• _RECORD SET_:
───
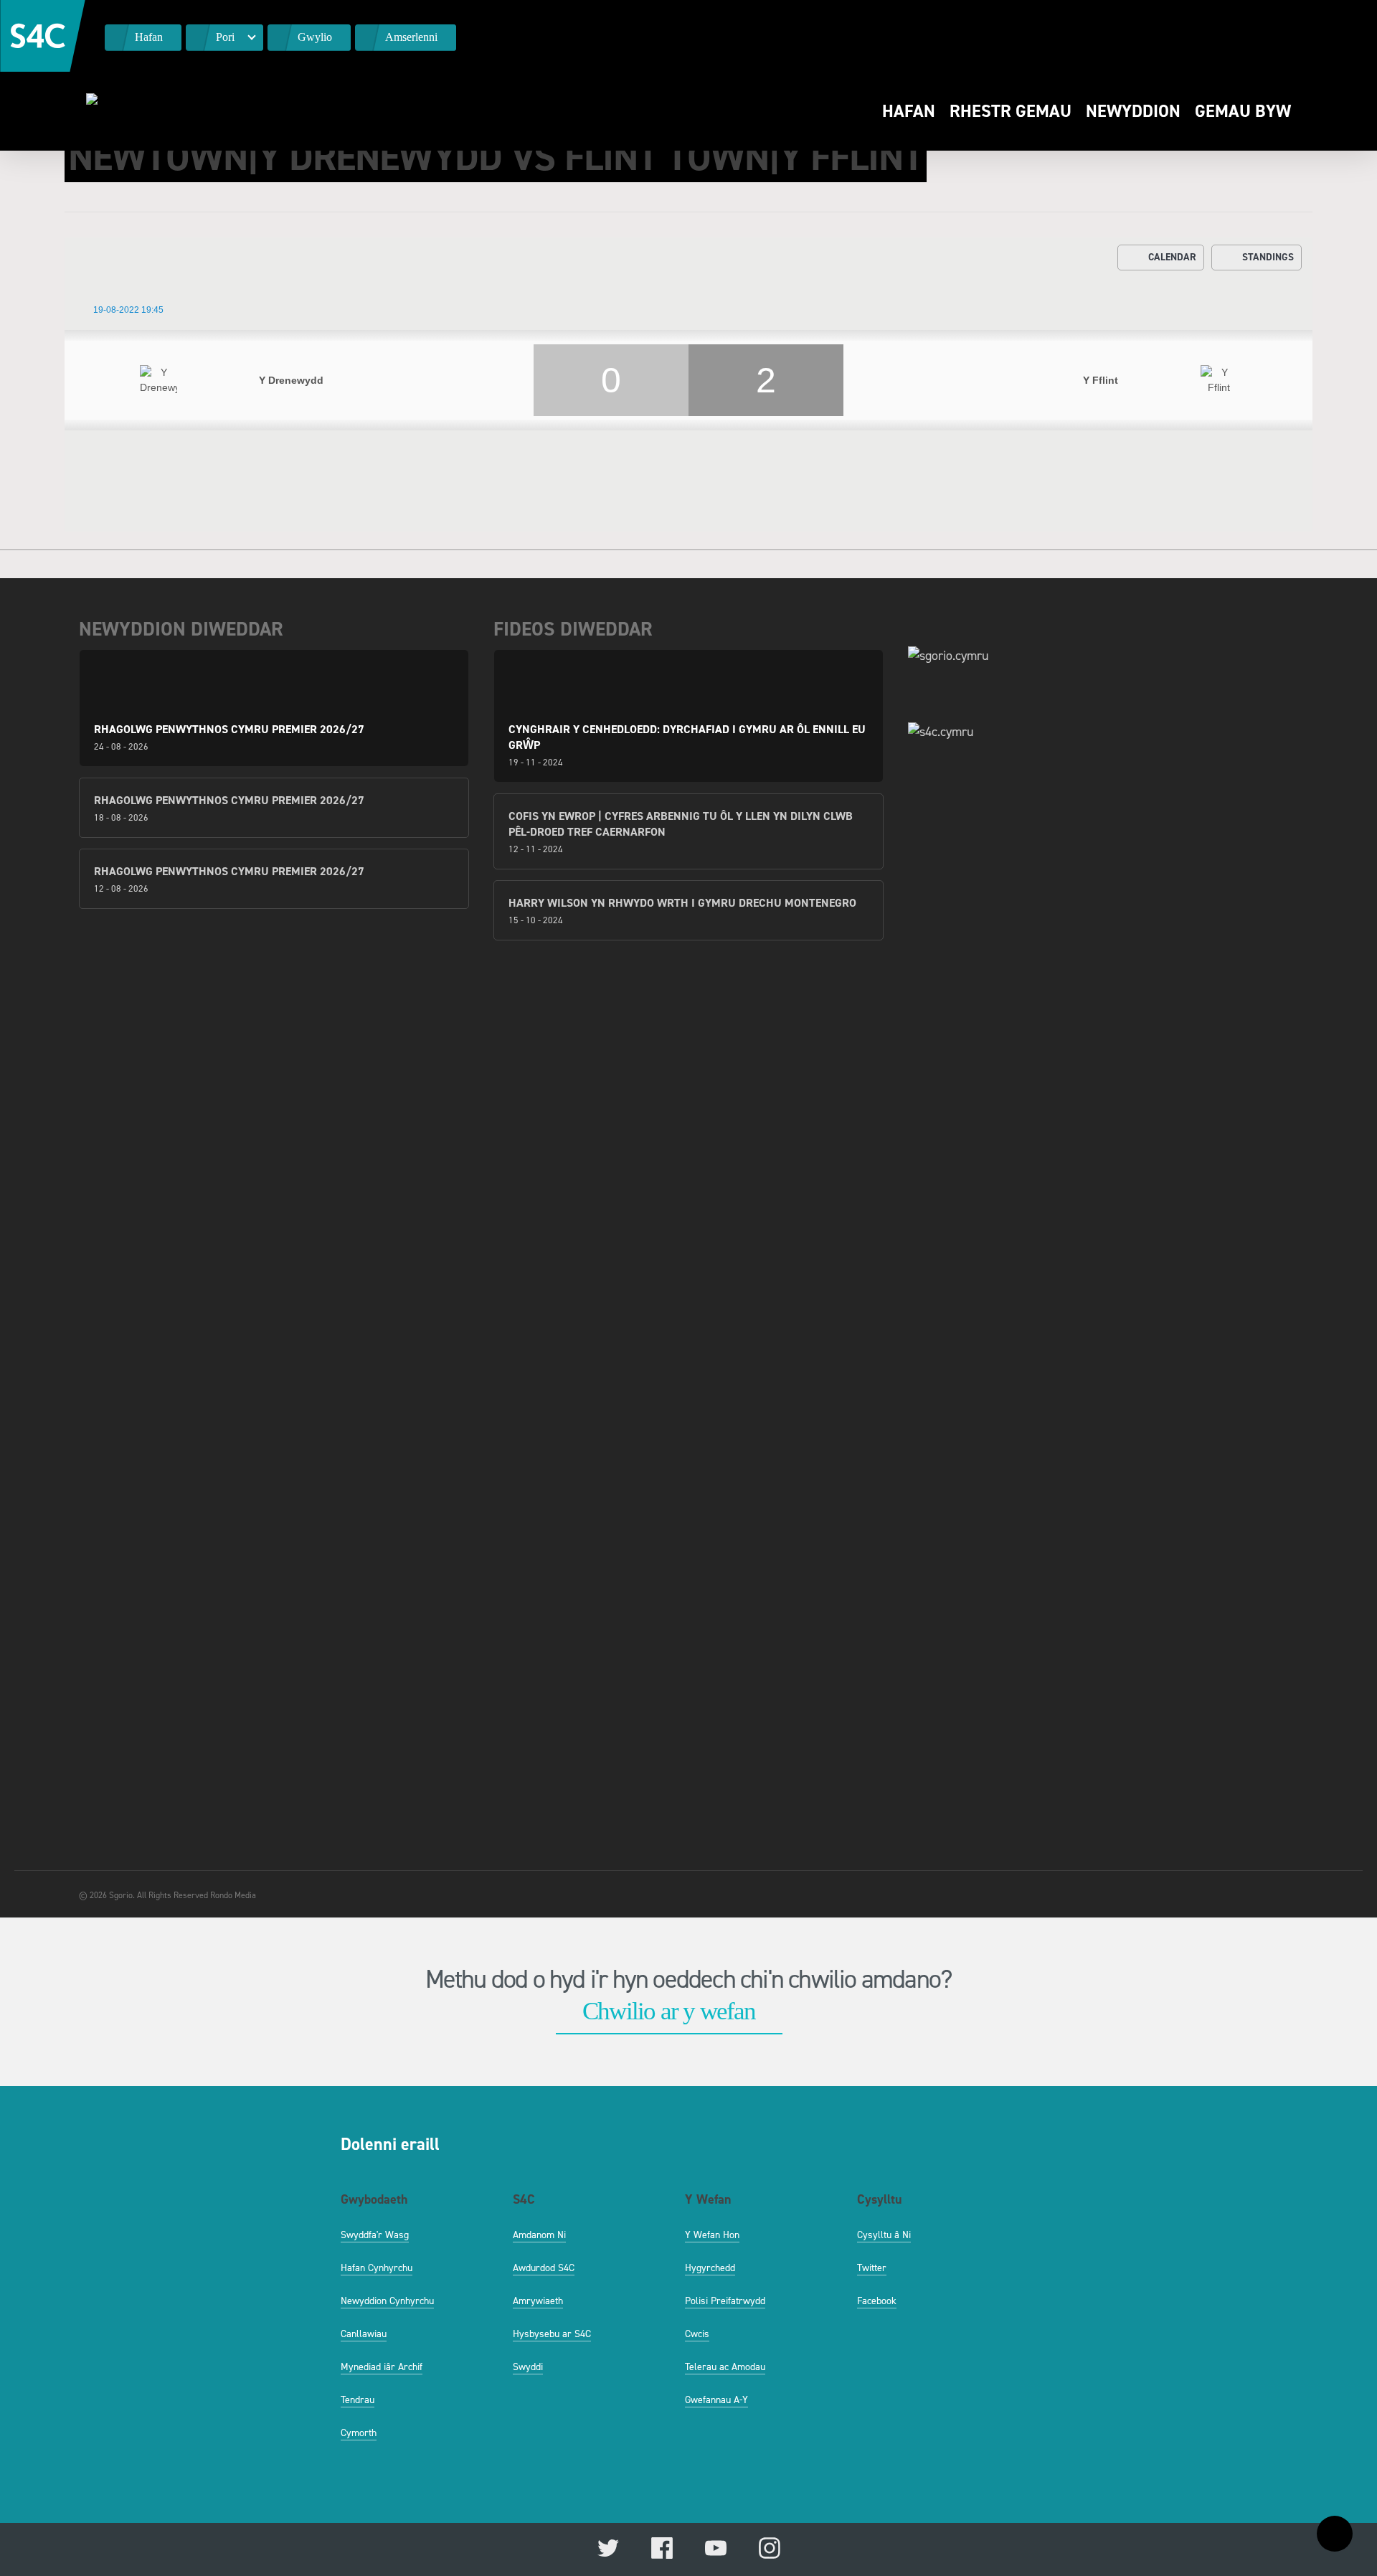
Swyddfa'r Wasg (375, 2235)
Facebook (876, 2301)
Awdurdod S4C (543, 2268)
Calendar (1172, 257)
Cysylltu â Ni (884, 2235)
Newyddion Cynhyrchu (387, 2301)
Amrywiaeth (538, 2301)
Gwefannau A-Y (716, 2400)
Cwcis (697, 2334)
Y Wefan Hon (712, 2235)
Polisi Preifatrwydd (725, 2301)
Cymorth (359, 2433)
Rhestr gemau (1010, 111)
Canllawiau (364, 2334)
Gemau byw (1243, 111)
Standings (1268, 257)
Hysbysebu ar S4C (552, 2334)
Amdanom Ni (539, 2235)
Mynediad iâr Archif (381, 2367)
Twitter (871, 2268)
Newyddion (1133, 111)
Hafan (908, 111)
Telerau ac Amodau (725, 2367)
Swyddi (528, 2367)
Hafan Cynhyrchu (376, 2268)
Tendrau (357, 2400)
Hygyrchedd (710, 2268)
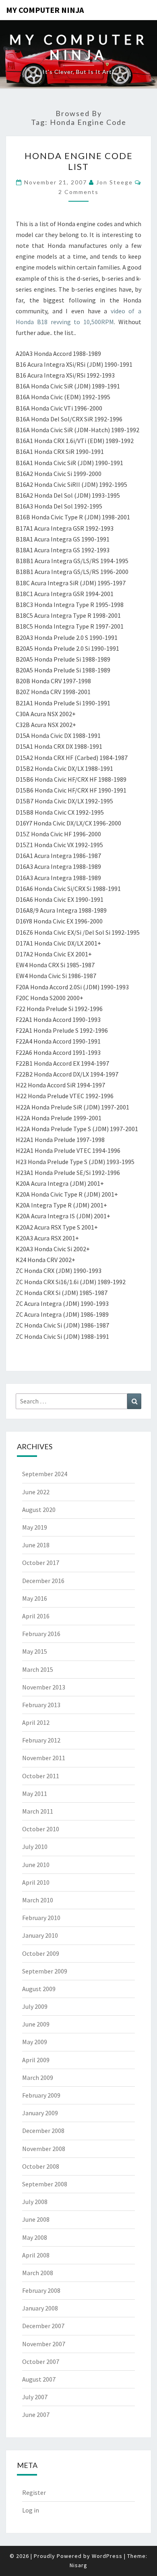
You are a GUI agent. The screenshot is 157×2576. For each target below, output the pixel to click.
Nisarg (78, 2565)
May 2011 (34, 1794)
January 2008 (40, 2308)
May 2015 (34, 1651)
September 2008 (44, 2184)
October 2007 (40, 2361)
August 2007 (39, 2379)
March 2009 (37, 2077)
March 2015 (37, 1669)
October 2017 (40, 1563)
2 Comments (78, 191)
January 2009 (40, 2113)
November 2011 (43, 1758)
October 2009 (40, 1953)
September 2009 (44, 1971)
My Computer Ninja (45, 10)
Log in (30, 2510)
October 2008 (40, 2166)
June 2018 (36, 1545)
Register (34, 2492)
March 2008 (37, 2273)
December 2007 (43, 2326)
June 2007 (36, 2415)
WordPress (107, 2556)
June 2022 (36, 1492)
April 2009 (36, 2060)
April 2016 (36, 1616)
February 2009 (41, 2095)
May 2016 (34, 1598)
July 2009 (35, 2006)
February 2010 (41, 1918)
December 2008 (43, 2131)
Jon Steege (114, 182)
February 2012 (41, 1740)
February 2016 (41, 1634)
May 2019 (34, 1527)
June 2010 (36, 1865)
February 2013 (41, 1705)
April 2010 (36, 1882)
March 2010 (37, 1900)
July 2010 (35, 1847)
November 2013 (43, 1687)
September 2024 (44, 1474)
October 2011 (40, 1776)
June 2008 (36, 2219)
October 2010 (40, 1829)
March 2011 (37, 1811)
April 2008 (36, 2255)
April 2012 (36, 1722)
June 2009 (36, 2024)
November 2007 (43, 2344)
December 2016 (43, 1581)
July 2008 (35, 2202)
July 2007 (35, 2397)
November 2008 (43, 2149)
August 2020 (39, 1510)
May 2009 (34, 2042)
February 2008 (41, 2290)
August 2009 (39, 1989)
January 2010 (40, 1935)
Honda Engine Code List (79, 161)
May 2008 (34, 2237)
───
All the material above should be written out exactly, with images omitted.

• _RESPONSE TO THIS TASK_:
Swyddfa'r Wasg (375, 2235)
Facebook (876, 2301)
Awdurdod S4C (543, 2268)
Calendar (1172, 257)
Cysylltu â Ni (884, 2235)
Newyddion Cynhyrchu (387, 2301)
Amrywiaeth (538, 2301)
Gwefannau A-Y (716, 2400)
Cwcis (697, 2334)
Y Wefan Hon (712, 2235)
Polisi Preifatrwydd (725, 2301)
Cymorth (359, 2433)
Rhestr gemau (1010, 111)
Canllawiau (364, 2334)
Gemau byw (1243, 111)
Standings (1268, 257)
Hysbysebu ar S4C (552, 2334)
Amdanom Ni (539, 2235)
Mynediad iâr Archif (381, 2367)
Twitter (871, 2268)
Newyddion (1133, 111)
Hafan (908, 111)
Telerau ac Amodau (725, 2367)
Swyddi (528, 2367)
Hafan Cynhyrchu (376, 2268)
Tendrau (357, 2400)
Hygyrchedd (710, 2268)
You are a GUI agent. The screenshot is 157×2576. For each target below, output the pixel to click.
Nisarg (78, 2565)
May 2011 (34, 1794)
January 2008 (40, 2308)
May 2015 (34, 1651)
September 2008 (44, 2184)
October 2007 (40, 2361)
August 2007 (39, 2379)
March 2009 (37, 2077)
March 2015 (37, 1669)
October 2017 (40, 1563)
2 Comments (78, 191)
January 2009 (40, 2113)
November 2011 (43, 1758)
October 2009 (40, 1953)
September 2009 (44, 1971)
My Computer Ninja (45, 10)
Log in (30, 2510)
October 2008 (40, 2166)
June 2018 (36, 1545)
Register (34, 2492)
March 2008 (37, 2273)
December 2007 (43, 2326)
June 2007 (36, 2415)
WordPress (107, 2556)
June 2022 (36, 1492)
April 2009 (36, 2060)
April 2016 (36, 1616)
February 2009 (41, 2095)
May 2016 (34, 1598)
July 2009 (35, 2006)
February 2010 (41, 1918)
December 2008 (43, 2131)
Jon Steege (114, 182)
February 2012 (41, 1740)
February 2016 (41, 1634)
May 2019 (34, 1527)
June 2010 (36, 1865)
February 2013 (41, 1705)
April 2010 (36, 1882)
March 2010 (37, 1900)
July 2010 (35, 1847)
November 2013 (43, 1687)
September 2024 (44, 1474)
October 2011 (40, 1776)
June 2008 (36, 2219)
October 2010 (40, 1829)
March 2011 (37, 1811)
April 2008 (36, 2255)
April 2012 (36, 1722)
June 2009 (36, 2024)
November 2007 (43, 2344)
December 2016 (43, 1581)
July 2008 (35, 2202)
July 2007 (35, 2397)
November 2008 (43, 2149)
August 2020 (39, 1510)
May 2009 (34, 2042)
February 2008 (41, 2290)
August 2009 (39, 1989)
January 2010 (40, 1935)
Honda Engine Code List (79, 161)
May 2008 (34, 2237)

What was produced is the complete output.